Cile: dopo anni torna alla luce il murale di Julio Escámez, censurato dalla dittatura di Pinochet

Ricoperto da 12 strati di intonaco, il murale propone una lettura allegorica della società cilena, mettendo al centro la quotidianità di operai e contadini

Nel corso del Novecento, guerre, rivoluzioni e regimi autoritari hanno trasformato l’arte in un bersaglio della censura. Murali, monumenti e dipinti sono stati rimossi, distrutti o nascosti nel tentativo di cancellarne il significato politico e culturale. Tra le opere che hanno subito questo destino figura anche Principio y fin, il murale realizzato da Julio Escámez per il Municipio di Chillán, in Cile, occultato dopo il colpo di Stato del 1973 e oggi finalmente al centro di un intervento di restauro.

La storia dell’opera è strettamente legata agli eventi che hanno segnato la storia del Paese. L’11 settembre 1973 le forze armate guidate da Augusto Pinochet rovesciarono il governo di Salvador Allende con un colpo di Stato che pose fine all’esperienza della coalizione di sinistra Unidad Popular. Il bombardamento del palazzo presidenziale de La Moneda, a Santiago, e la morte di Allende inaugurarono così una dittatura destinata a durare fino al 1990, durante la quale repressione e censura investirono anche il patrimonio artistico del Paese. È proprio con l’arrivo del nuovo regime militare che Principio y fin – che proponeva una lettura allegorica della società cilena, mettendo al centro la quotidianità di operai e contadini e le tensioni sociali che attraversavano il Cile – venne coperta da dodici strati di intonaco, nel tentativo di cancellarne ogni traccia.

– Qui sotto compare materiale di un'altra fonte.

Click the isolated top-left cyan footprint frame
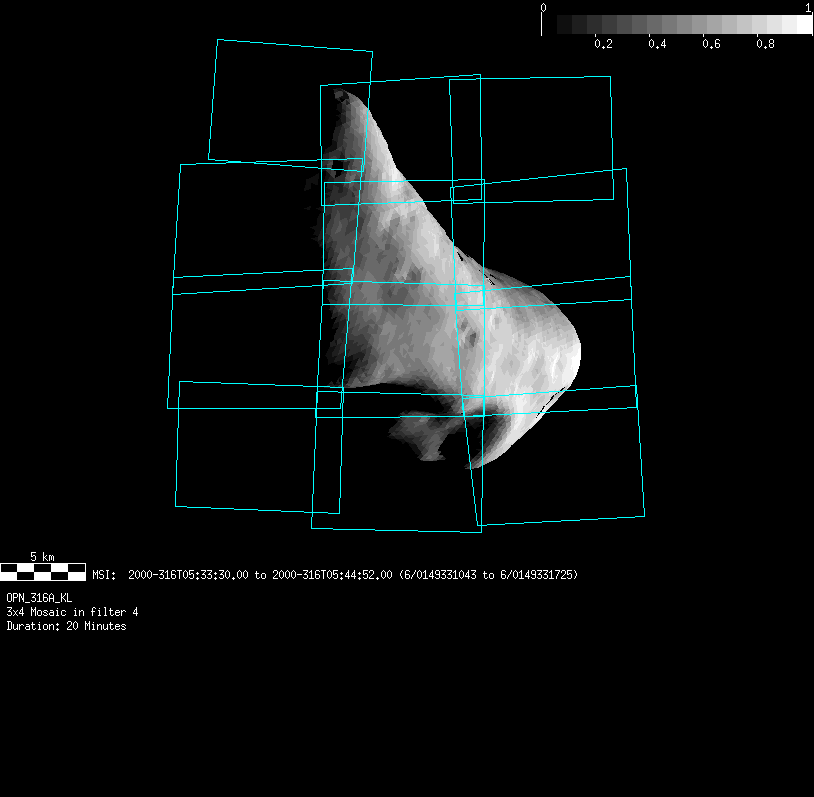The height and width of the screenshot is (797, 814). pyautogui.click(x=290, y=100)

Per decenni si ritenne che il dipinto fosse andato perduto. La svolta è arrivata nel 2021, quando alcuni saggi esplorativi condotti dall’architetto Carlos Inostroza all’interno dell’edificio hanno permesso di individuarne la presenza sotto gli strati di rivestimento accumulati nel corso degli anni. L’operazione ha ricevuto una spinta decisiva nel 2024 grazie al Consejo de Monumentos Nacionales, che ha dichiarato il murale un Monumento storico nazionale. Il riconoscimento ha garantito all’opera la tutela prevista dalla legislazione cilena, consentendo l’avvio di un articolato intervento di restauro affidato a un’équipe specializzata.

Come riporta il quotidiano cileno El Ciudadano, Karin Cárdenas, direttrice dell’Unità per il Patrimonio Comunale, ha sottolineato l’importanza di poter contare su un gruppo di lavoro permanente, definendolo un elemento essenziale per assicurare continuità e progressi concreti nelle operazioni di recupero.